The White Lioness Read online

Page 32


  After the interment he shook hands solemnly with Robert Åkerblom and the other principal mourners. He avoided looking at the two daughters, afraid of bursting into tears.

  Pastor Tureson took him to one side outside the chapel. “Your presence was very much appreciated,” he told Wallander. “Nobody had expected the police to send a representative to the funeral.”

  “I’m representing nobody but myself,” said Wallander.

  “So much the better that you came,” said Pastor Tureson. “Are you still looking for the man behind the tragedy?”

  Wallander nodded.

  “But you will catch him?”

  Wallander nodded again.

  “Yes,” he said. “Sooner or later. How’s Robert Åkerblom taking it? And the daughters?”

  “The support they’re getting from the church is all-important to them just now,” said Pastor Tureson. “And then, he has his God.”

  “You mean he still believes?” wondered Wallander quietly.

  Pastor Tureson frowned.

  “Why should he abandon his God for something human beings have done to him and his family?”

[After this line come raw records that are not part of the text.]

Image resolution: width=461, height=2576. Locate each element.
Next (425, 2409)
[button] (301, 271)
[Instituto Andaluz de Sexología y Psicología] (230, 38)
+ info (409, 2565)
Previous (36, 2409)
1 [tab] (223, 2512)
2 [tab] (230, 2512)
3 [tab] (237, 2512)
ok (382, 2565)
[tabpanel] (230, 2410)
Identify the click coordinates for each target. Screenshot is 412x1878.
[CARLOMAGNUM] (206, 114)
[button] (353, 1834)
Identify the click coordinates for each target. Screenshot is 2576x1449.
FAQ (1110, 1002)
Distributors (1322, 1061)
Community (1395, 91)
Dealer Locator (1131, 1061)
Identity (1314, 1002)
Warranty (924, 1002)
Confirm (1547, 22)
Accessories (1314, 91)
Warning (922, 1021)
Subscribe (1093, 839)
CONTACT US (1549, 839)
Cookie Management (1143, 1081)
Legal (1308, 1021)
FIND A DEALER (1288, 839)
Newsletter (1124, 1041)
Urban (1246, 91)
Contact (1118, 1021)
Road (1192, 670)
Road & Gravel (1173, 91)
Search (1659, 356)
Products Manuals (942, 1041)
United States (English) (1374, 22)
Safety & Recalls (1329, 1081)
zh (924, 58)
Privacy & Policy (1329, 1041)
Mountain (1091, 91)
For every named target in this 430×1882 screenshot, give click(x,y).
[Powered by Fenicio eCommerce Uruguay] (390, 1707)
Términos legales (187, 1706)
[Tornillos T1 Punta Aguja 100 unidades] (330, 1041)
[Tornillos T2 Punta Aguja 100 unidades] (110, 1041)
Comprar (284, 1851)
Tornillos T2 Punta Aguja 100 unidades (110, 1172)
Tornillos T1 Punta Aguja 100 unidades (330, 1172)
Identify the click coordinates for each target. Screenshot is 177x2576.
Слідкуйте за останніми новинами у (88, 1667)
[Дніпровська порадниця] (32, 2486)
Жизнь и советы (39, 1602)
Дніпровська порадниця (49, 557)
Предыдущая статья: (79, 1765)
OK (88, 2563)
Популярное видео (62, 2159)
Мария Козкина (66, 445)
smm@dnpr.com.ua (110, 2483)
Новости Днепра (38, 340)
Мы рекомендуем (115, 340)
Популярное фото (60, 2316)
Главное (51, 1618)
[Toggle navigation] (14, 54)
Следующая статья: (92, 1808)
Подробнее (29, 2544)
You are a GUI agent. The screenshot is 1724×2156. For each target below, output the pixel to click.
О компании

  “No,” said Wallander quietly. “Why should he do that?”

  “There’ll be a meeting at the church in an hour,” said Pastor Tureson. “You’re welcome to come.”

  “Thanks,” said Wallander. “But I’ve got to get back to work.”

  They shook hands and Wallander returned to his car. It suddenly dawned on him that spring had really arrived.

  Just wait till Victor Mabasha has left, he thought. Just wait till we’ve caught Konovalenko. Then I can devote myself to spring.

  On Thursday morning Wallander drove his daughter out to his father’s house in Löderup. When they got there, she suddenly decided to stay overnight. She took one look at the overgrown yard and announced her intention to tidy it up before returning to Ystad. That would take her at least two days.

  “If you change your mind, just give me a call,” said Wallander.

  “You should thank me for cleaning up your apartment,” she said. “It looked awful.”

  “I know,” he said. “Thanks.”

  “How much longer do I have to stay?” she asked. “I’ve got lots to do in Stockholm, you know.”

  “Not much longer,” said Wallander, aware that he did not sound very convincing. But to his surprise, she seemed satisfied with his reply.

  Afterwards he had a long talk with the prosecutor, Åkeson. When he got back, Wallander gathered together all the investigation material with the help of Martinson and Svedberg.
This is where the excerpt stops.